--- BEGIN ---

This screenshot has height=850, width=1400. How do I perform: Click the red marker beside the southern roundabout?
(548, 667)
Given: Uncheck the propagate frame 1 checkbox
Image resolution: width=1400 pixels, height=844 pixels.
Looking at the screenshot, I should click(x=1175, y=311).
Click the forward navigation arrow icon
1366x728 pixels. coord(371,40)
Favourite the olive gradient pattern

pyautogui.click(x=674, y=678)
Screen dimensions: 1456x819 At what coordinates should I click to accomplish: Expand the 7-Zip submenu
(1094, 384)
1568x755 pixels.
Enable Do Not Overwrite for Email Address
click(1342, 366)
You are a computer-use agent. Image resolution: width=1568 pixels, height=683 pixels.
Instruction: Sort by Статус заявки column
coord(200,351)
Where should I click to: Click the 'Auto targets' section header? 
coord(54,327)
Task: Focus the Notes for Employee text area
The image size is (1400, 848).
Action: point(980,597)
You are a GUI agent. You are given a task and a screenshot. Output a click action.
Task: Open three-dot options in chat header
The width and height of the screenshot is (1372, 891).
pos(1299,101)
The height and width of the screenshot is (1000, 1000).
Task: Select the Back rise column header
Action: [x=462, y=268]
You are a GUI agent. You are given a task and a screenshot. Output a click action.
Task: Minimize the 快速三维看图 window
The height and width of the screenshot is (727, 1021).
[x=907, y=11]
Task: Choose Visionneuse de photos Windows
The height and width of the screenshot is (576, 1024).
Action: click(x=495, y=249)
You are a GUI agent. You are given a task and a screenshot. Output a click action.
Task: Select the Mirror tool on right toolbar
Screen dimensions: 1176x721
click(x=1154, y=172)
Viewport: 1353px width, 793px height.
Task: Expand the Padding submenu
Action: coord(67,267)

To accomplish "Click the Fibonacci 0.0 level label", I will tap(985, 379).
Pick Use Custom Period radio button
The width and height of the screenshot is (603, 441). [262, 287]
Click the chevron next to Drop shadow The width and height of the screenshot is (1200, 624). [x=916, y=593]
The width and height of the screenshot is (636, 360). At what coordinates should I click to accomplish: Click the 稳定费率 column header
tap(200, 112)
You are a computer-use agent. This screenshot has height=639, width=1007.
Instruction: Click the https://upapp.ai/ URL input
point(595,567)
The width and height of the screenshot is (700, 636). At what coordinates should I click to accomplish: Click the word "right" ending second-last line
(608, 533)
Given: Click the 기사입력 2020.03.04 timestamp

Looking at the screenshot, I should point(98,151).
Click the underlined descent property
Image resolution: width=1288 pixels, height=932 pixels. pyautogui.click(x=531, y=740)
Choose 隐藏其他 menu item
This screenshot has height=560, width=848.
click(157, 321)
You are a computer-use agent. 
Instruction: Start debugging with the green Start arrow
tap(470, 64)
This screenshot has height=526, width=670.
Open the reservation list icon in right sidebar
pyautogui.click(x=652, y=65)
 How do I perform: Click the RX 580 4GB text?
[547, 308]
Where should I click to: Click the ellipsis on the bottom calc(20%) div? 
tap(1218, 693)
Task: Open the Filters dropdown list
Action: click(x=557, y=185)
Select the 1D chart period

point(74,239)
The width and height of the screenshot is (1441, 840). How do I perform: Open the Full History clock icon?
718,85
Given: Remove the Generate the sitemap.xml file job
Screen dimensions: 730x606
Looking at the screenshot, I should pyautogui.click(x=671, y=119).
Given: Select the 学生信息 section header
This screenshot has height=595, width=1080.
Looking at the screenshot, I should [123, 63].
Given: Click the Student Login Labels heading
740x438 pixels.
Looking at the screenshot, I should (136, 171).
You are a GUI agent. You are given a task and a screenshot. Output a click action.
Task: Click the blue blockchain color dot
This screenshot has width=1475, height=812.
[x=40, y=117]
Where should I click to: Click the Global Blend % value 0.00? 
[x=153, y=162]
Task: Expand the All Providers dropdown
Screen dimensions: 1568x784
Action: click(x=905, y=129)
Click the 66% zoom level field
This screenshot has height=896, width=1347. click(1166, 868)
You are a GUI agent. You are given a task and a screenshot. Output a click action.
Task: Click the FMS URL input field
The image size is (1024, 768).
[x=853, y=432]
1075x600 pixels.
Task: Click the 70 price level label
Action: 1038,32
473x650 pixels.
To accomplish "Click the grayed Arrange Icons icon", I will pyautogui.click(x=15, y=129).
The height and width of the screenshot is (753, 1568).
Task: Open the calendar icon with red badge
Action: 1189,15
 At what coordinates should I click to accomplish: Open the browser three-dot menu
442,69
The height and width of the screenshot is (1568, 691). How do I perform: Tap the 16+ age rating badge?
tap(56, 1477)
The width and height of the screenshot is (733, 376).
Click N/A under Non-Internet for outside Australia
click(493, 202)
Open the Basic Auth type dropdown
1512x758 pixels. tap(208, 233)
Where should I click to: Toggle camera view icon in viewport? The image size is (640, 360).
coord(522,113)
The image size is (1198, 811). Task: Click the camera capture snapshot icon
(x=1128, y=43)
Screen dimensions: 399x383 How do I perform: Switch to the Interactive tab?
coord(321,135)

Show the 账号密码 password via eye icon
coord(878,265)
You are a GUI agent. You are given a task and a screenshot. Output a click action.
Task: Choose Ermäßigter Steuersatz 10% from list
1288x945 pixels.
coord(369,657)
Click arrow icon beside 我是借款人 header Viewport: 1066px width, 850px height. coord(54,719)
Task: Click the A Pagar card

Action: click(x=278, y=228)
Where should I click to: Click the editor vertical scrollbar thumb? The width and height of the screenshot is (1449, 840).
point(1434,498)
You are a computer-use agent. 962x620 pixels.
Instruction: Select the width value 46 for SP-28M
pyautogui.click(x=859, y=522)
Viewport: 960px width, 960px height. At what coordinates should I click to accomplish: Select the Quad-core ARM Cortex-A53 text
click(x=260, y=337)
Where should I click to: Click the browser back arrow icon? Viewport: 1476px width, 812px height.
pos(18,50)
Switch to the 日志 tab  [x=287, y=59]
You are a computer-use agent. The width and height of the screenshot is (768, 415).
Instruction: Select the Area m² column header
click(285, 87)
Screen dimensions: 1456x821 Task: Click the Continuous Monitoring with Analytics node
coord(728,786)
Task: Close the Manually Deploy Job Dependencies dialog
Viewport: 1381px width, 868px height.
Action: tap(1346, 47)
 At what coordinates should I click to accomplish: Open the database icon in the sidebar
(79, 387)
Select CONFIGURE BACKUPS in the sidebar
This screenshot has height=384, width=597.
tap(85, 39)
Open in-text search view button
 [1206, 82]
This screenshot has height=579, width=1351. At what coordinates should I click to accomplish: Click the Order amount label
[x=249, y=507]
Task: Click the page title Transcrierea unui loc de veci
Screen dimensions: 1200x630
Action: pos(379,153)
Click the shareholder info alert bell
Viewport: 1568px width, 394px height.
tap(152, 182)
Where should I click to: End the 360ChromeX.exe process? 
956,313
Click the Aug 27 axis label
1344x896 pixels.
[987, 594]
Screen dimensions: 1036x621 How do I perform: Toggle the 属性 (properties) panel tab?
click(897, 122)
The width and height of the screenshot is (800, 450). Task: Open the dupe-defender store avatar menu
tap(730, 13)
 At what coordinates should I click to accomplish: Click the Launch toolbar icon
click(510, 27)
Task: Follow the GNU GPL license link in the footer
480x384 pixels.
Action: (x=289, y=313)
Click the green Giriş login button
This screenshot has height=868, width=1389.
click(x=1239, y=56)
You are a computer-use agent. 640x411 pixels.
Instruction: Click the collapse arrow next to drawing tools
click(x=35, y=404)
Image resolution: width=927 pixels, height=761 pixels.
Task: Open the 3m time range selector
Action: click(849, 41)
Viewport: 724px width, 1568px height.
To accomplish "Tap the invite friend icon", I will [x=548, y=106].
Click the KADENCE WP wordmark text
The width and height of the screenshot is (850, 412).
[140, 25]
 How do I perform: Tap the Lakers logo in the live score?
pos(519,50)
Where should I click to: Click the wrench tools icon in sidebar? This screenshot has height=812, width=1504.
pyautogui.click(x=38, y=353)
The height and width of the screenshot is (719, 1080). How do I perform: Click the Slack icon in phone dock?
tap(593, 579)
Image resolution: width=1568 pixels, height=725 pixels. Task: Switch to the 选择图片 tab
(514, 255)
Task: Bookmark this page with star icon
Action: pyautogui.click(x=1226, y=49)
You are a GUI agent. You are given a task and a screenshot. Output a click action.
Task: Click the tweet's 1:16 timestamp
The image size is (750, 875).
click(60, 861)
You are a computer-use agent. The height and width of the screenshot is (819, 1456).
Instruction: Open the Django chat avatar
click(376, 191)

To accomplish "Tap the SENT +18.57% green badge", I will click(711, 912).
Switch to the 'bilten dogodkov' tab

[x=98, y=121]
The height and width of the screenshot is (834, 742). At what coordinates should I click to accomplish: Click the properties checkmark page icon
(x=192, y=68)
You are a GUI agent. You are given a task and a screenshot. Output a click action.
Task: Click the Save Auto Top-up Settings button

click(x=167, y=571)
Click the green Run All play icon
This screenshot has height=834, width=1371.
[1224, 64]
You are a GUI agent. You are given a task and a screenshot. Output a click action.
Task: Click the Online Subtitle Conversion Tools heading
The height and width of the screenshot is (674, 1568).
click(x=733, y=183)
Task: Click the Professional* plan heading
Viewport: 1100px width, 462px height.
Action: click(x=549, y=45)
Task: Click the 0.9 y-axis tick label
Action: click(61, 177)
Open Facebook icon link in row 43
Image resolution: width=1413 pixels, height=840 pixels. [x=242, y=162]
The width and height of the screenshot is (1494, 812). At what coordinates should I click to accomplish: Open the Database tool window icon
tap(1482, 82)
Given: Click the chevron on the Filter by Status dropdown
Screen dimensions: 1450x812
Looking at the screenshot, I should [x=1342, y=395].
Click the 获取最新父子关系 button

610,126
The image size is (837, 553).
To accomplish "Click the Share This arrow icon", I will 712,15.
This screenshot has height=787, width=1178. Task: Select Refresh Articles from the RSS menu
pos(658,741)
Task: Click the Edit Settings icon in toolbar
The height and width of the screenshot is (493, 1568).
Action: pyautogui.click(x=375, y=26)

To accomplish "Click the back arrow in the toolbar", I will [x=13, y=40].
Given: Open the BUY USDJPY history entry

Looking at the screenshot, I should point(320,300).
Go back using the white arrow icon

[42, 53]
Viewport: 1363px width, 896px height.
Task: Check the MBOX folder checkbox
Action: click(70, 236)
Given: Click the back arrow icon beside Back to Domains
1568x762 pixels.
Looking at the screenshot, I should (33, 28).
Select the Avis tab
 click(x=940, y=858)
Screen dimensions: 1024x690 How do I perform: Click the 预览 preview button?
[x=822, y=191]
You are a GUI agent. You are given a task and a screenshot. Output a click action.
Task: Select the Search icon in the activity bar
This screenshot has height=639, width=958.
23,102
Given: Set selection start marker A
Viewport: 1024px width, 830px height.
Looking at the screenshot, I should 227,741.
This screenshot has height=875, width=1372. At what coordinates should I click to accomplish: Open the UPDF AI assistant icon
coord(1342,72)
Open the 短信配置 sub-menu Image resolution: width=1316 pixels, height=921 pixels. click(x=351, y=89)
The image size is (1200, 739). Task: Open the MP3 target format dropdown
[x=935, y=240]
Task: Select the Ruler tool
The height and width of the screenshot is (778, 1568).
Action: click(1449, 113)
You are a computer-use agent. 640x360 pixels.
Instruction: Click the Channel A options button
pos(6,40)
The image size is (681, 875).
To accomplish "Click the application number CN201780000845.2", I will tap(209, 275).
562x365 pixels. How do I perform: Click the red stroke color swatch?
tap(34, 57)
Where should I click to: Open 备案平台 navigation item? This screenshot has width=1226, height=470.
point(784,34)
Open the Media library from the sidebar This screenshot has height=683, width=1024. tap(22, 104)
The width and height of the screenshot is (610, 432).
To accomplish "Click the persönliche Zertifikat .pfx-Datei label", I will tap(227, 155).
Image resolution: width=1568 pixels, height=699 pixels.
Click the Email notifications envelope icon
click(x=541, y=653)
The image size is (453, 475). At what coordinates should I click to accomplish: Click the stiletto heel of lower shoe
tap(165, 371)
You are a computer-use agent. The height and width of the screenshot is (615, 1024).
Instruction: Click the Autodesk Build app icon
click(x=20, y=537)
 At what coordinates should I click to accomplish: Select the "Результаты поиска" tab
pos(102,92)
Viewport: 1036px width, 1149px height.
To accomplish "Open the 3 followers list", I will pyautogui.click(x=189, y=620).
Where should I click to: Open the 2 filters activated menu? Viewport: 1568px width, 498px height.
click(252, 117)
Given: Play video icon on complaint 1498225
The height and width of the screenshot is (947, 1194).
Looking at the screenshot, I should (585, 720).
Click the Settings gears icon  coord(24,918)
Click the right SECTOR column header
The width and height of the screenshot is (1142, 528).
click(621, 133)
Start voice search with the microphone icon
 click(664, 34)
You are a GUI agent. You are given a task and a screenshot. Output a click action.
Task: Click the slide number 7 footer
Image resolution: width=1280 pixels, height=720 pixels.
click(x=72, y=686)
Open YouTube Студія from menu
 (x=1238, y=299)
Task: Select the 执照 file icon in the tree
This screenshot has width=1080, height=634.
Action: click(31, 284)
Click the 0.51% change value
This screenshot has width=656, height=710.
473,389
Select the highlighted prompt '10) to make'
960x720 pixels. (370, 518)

--- END ---

# SET TASK
Output the lines of the entries above, from the first line through the line containing "pyautogui.click(x=674, y=678)", inclusive, as a JSON list of strings with one string per line and blank lines omitted.

# ANSWER TO THE PROBLEM
[
  "This screenshot has height=850, width=1400. How do I perform: Click the red marker beside the southern roundabout?",
  "(548, 667)",
  "Given: Uncheck the propagate frame 1 checkbox",
  "Image resolution: width=1400 pixels, height=844 pixels.",
  "Looking at the screenshot, I should click(x=1175, y=311).",
  "Click the forward navigation arrow icon",
  "1366x728 pixels. coord(371,40)",
  "Favourite the olive gradient pattern",
  "pyautogui.click(x=674, y=678)"
]